Task description
Starting with the line that contains "Task: Click the" and going on through the line that contains "Action: coord(398,550)", write those records out again, swapping "shuffle icon" for "repeat icon" and changing nothing else. Leave the pictures out.
═══ Data ═══
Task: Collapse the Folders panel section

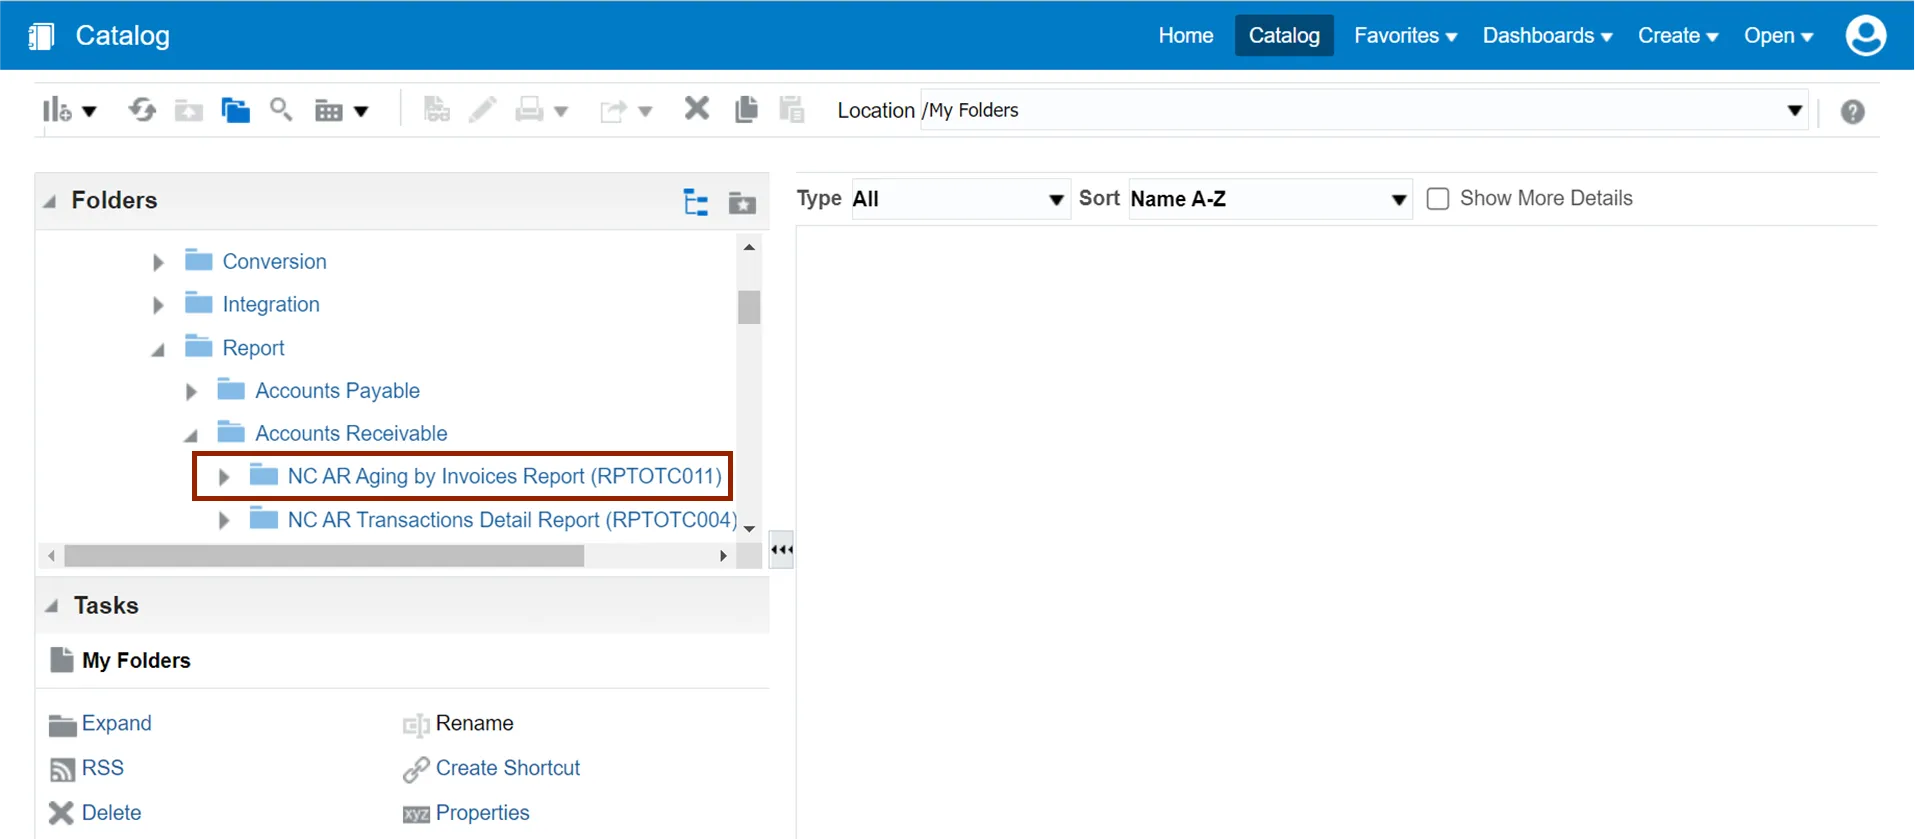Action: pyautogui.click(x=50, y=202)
═══
═══ Data ═══
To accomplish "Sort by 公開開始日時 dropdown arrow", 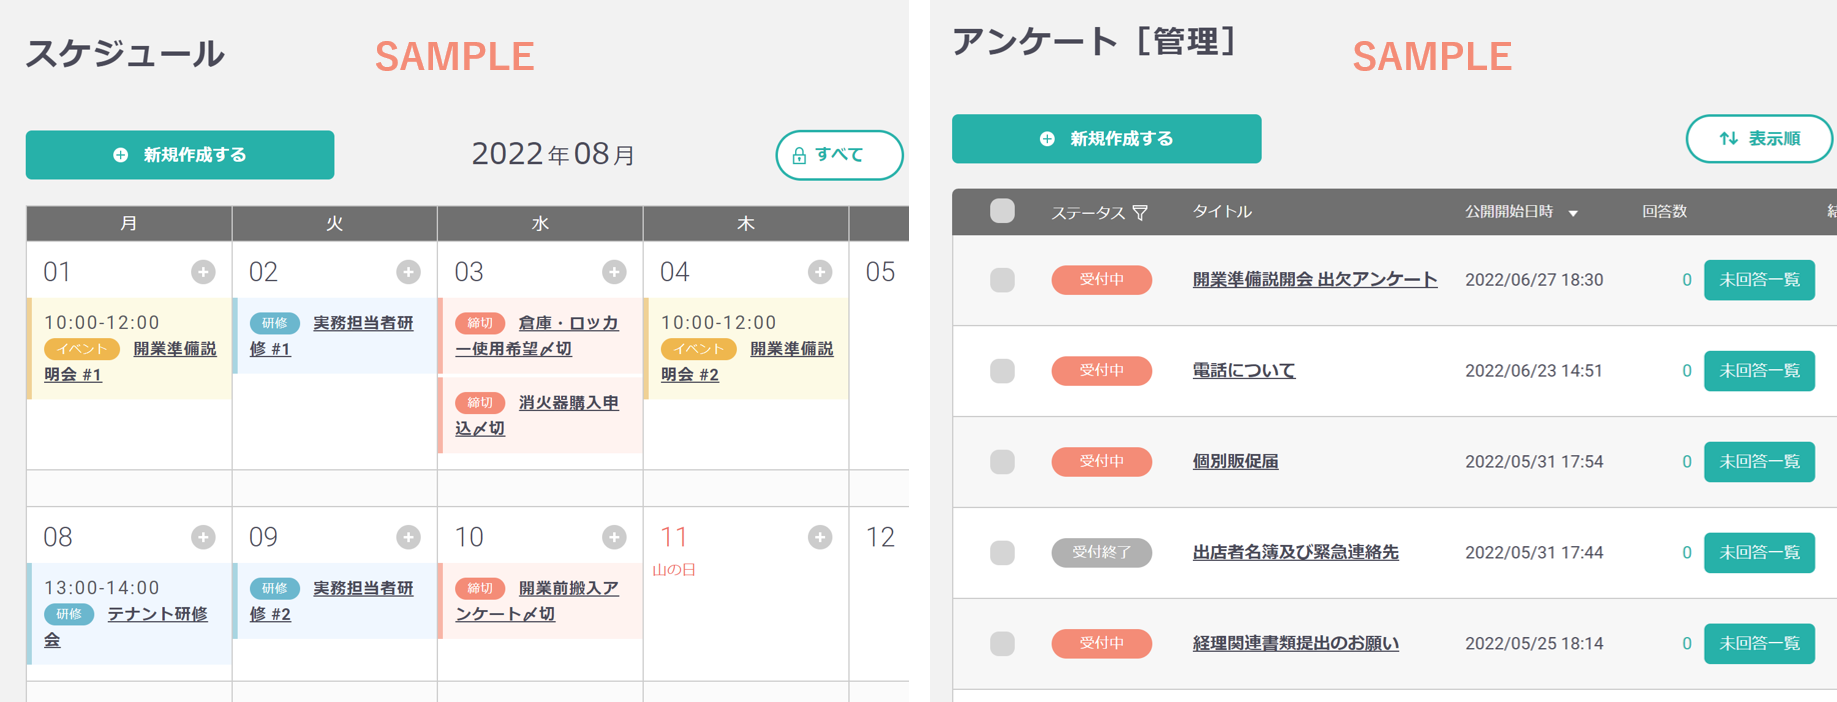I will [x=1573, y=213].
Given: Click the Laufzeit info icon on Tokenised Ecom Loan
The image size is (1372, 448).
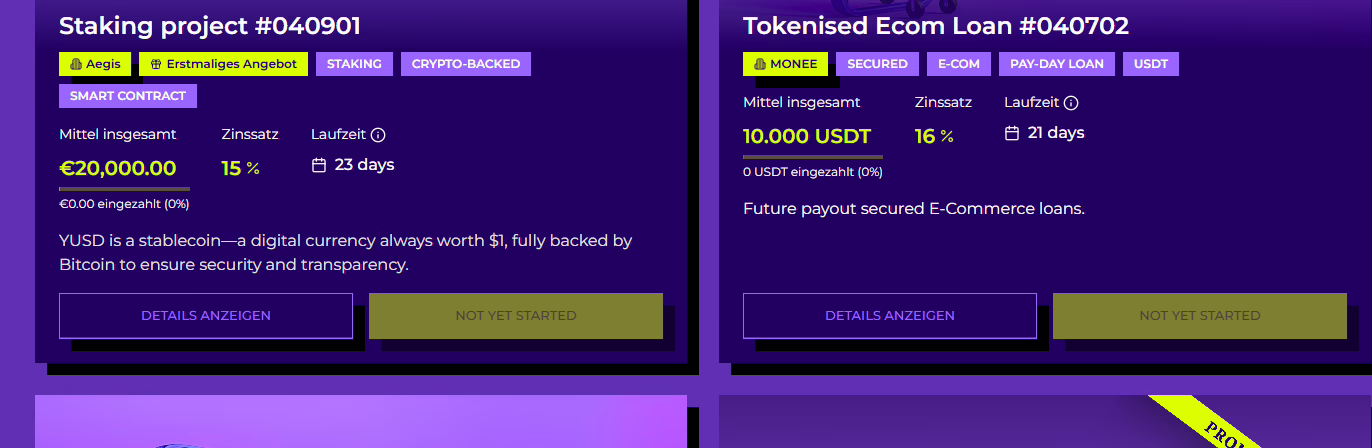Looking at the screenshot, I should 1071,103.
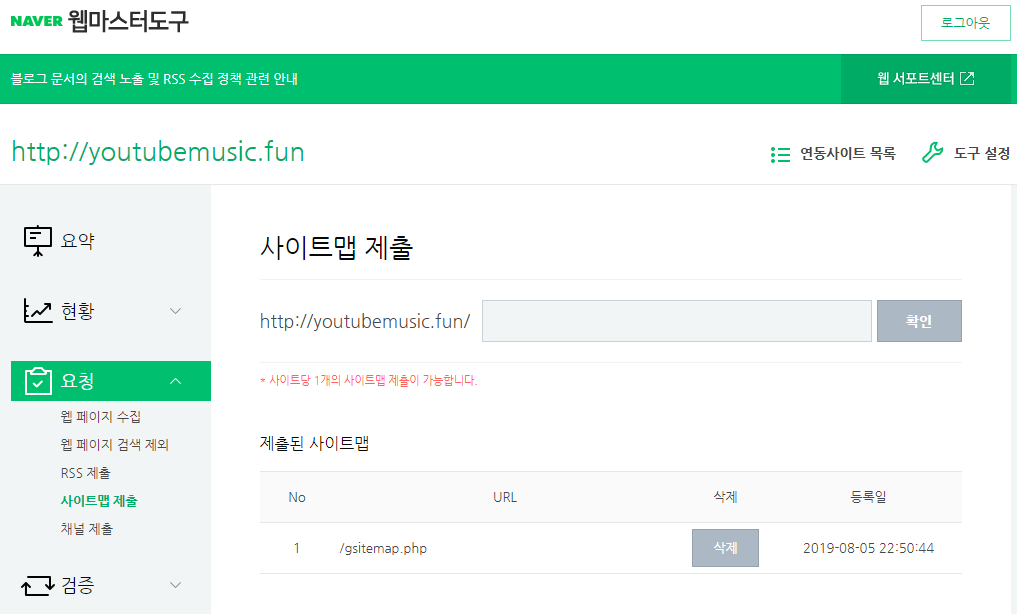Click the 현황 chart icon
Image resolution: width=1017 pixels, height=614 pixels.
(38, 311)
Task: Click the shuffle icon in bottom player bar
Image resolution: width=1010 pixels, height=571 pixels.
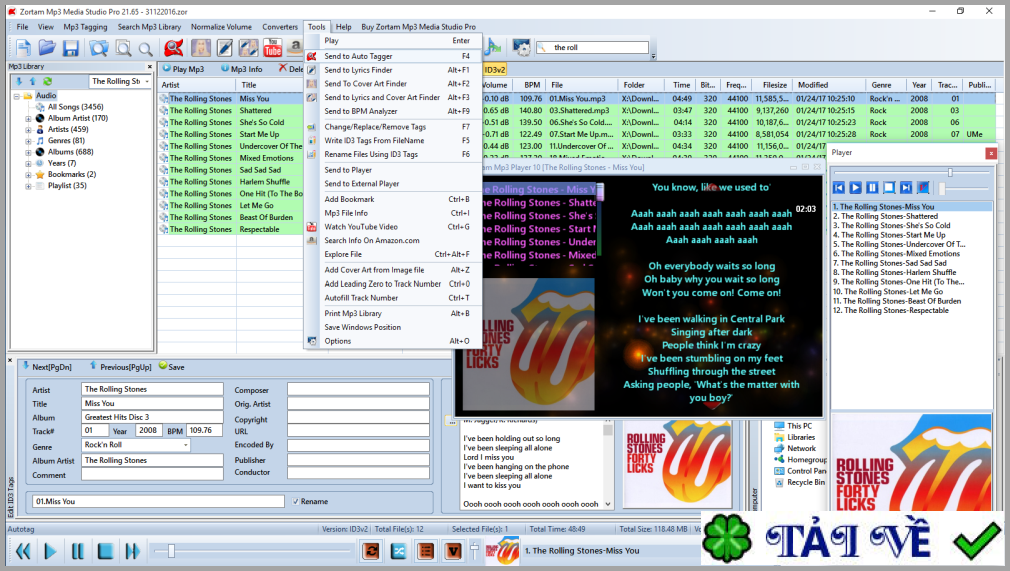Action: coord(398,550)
═══
Task output
Task: Click the repeat icon in bottom player bar
Image resolution: width=1010 pixels, height=571 pixels.
Action: coord(398,550)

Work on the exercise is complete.